Data excerpts:
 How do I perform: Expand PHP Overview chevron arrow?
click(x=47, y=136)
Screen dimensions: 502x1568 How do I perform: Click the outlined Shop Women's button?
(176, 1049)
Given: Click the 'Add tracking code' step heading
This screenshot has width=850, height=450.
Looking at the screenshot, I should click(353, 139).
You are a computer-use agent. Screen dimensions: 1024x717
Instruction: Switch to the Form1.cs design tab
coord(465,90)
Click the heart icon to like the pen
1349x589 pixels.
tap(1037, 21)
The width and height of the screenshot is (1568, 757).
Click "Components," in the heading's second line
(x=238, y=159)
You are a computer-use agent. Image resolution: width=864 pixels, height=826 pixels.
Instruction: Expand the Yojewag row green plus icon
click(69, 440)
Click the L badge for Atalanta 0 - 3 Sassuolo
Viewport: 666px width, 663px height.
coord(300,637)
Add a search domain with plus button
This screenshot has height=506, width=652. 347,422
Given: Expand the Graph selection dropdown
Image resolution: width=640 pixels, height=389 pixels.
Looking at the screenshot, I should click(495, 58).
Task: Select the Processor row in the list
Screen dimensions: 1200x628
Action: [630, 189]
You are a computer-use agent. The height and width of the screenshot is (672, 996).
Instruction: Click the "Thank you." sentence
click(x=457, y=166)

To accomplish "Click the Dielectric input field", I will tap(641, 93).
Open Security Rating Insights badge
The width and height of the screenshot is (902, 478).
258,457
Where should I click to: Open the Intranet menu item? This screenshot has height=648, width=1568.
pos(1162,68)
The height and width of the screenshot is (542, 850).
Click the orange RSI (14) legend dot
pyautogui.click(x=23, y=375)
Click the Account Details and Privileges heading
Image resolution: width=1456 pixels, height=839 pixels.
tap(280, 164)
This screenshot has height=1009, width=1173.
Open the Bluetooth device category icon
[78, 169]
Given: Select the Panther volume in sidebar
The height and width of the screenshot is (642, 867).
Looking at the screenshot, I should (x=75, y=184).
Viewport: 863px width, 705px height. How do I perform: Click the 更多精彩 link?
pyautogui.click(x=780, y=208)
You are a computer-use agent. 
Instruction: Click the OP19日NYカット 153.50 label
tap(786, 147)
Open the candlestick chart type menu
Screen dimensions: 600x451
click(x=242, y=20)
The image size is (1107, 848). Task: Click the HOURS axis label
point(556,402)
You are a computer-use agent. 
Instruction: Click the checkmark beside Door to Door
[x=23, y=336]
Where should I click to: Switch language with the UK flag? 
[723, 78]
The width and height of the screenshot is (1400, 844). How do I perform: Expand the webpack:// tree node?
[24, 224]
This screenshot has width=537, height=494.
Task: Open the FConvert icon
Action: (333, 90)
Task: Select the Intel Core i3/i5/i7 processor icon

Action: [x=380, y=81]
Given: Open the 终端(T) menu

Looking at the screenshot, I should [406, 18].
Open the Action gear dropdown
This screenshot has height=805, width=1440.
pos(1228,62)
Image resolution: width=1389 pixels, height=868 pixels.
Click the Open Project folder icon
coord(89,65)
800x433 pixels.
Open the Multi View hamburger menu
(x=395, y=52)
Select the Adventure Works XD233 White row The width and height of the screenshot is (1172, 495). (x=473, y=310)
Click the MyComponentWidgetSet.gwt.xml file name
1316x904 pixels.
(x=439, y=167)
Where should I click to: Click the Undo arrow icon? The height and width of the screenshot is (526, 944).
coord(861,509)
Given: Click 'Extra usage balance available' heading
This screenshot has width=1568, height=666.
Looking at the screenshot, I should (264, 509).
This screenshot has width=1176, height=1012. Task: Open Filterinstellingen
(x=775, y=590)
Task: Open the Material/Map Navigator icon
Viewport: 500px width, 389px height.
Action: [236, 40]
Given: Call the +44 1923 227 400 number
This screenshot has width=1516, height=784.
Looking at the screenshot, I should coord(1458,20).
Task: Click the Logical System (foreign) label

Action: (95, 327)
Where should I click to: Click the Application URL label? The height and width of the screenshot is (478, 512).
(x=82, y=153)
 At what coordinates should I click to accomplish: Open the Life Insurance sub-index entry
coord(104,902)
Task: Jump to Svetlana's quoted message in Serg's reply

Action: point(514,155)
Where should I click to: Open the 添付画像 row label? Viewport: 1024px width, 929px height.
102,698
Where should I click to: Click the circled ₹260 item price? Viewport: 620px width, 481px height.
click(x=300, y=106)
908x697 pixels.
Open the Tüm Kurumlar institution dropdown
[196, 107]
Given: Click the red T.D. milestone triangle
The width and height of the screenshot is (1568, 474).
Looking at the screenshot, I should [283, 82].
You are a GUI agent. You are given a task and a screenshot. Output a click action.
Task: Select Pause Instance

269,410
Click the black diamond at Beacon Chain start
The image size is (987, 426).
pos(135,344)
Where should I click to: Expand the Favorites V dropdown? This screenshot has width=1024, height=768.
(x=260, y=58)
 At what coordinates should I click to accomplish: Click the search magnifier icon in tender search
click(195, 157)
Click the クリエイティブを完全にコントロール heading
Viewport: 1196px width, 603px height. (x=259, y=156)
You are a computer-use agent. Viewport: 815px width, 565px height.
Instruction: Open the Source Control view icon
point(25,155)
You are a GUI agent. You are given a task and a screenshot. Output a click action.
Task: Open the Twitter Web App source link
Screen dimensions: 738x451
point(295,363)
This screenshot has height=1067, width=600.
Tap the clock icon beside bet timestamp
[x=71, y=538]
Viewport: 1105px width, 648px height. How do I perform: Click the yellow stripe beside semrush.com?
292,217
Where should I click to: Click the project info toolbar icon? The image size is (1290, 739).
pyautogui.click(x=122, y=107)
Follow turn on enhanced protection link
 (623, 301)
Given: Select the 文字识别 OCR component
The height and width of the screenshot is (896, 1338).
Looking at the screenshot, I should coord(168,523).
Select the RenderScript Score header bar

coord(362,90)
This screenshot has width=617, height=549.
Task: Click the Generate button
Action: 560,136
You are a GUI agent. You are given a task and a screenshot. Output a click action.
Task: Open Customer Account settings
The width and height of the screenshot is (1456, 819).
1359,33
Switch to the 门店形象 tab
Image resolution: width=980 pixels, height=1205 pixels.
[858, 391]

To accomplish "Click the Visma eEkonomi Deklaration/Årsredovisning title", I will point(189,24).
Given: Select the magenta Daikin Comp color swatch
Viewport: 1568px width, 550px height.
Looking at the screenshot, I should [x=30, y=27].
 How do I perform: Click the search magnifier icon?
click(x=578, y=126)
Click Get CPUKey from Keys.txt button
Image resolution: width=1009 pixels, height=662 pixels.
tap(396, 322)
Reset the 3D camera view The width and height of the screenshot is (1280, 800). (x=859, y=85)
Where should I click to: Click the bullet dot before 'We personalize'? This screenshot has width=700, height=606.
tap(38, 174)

### Problem to solve:
Which lines in the records above include the word "will"? Copy them out.

### Task result:
To accomplish "Click the Dielectric input field", I will tap(641, 93).
To accomplish "Click the Visma eEkonomi Deklaration/Årsredovisning title", I will point(189,24).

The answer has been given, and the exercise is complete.